• _THE PROBLEM_: Starting at the line that contains "Screen dimensions: 553x1332", write out every line through the end of the records exactly as it stands, and leave out all pictures.

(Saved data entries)
Segment Open
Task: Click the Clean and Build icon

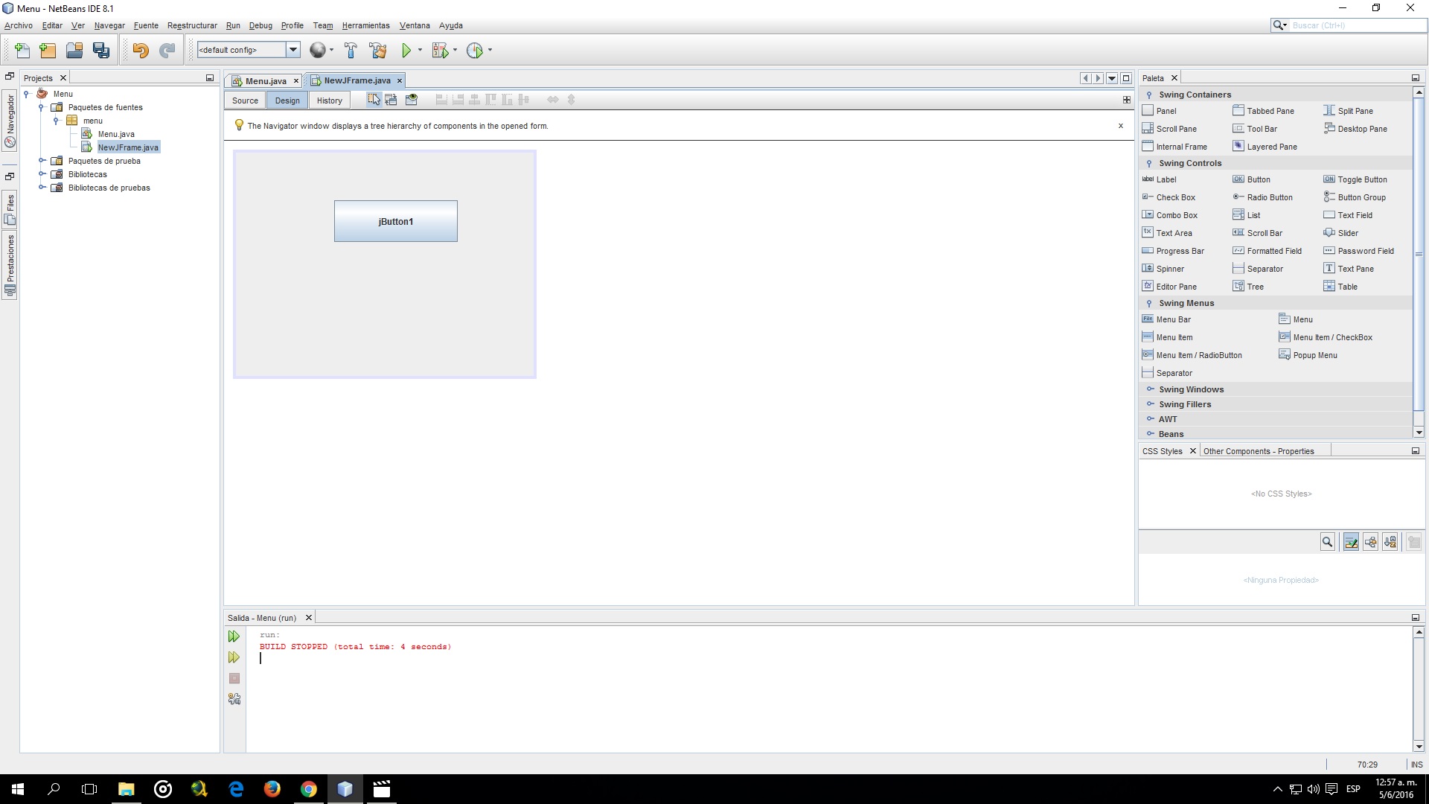Action: click(378, 49)
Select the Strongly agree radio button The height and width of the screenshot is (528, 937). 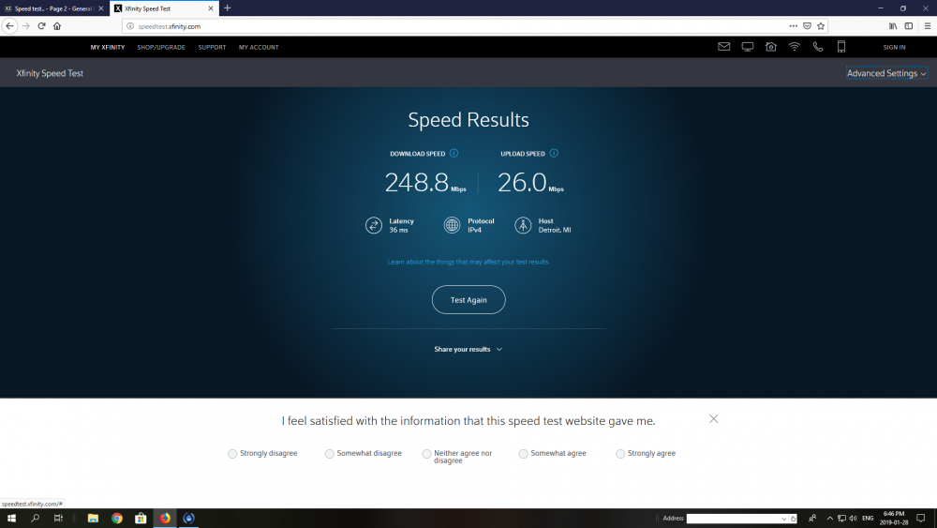tap(620, 454)
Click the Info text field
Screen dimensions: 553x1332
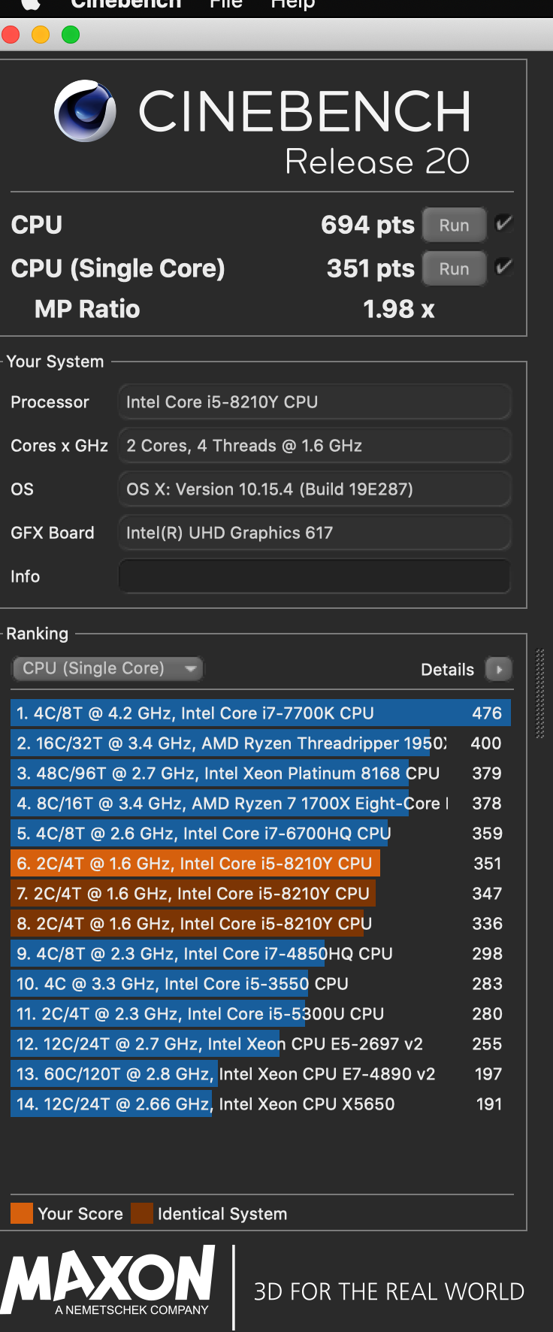click(314, 577)
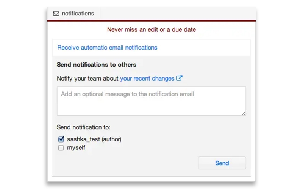Follow the 'your recent changes' link

tap(147, 79)
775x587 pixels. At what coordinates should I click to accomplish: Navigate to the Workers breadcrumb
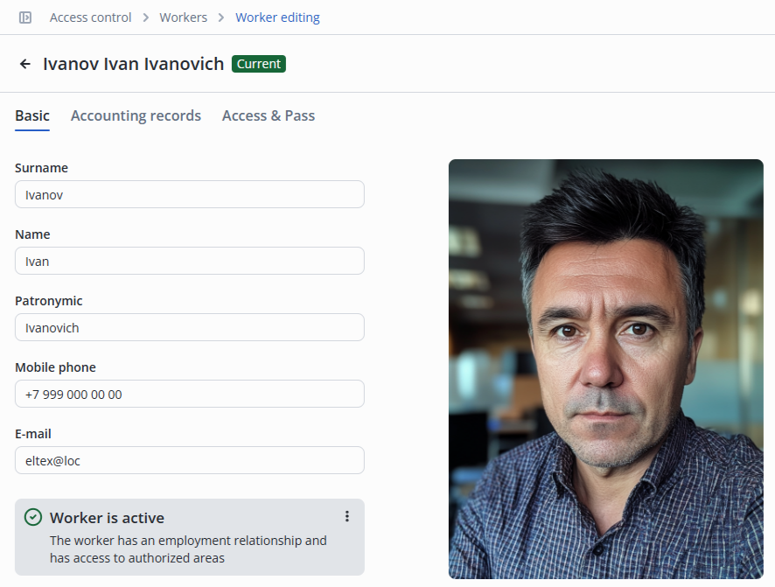pos(184,17)
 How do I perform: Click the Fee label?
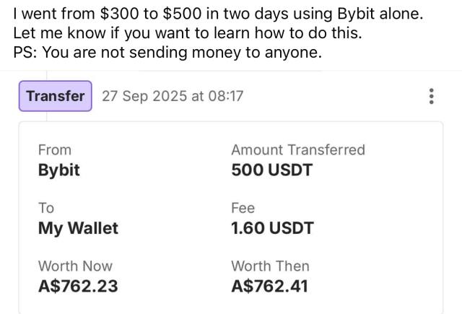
Segment Closed
• _RESPONSE_:
Screen dimensions: 553x1332
click(314, 577)
Follow the 'your recent changes' link

tap(147, 79)
775x587 pixels. At what coordinates should I click to accomplish: Navigate to the Workers breadcrumb
pos(184,17)
 How do I perform: Click the Fee label?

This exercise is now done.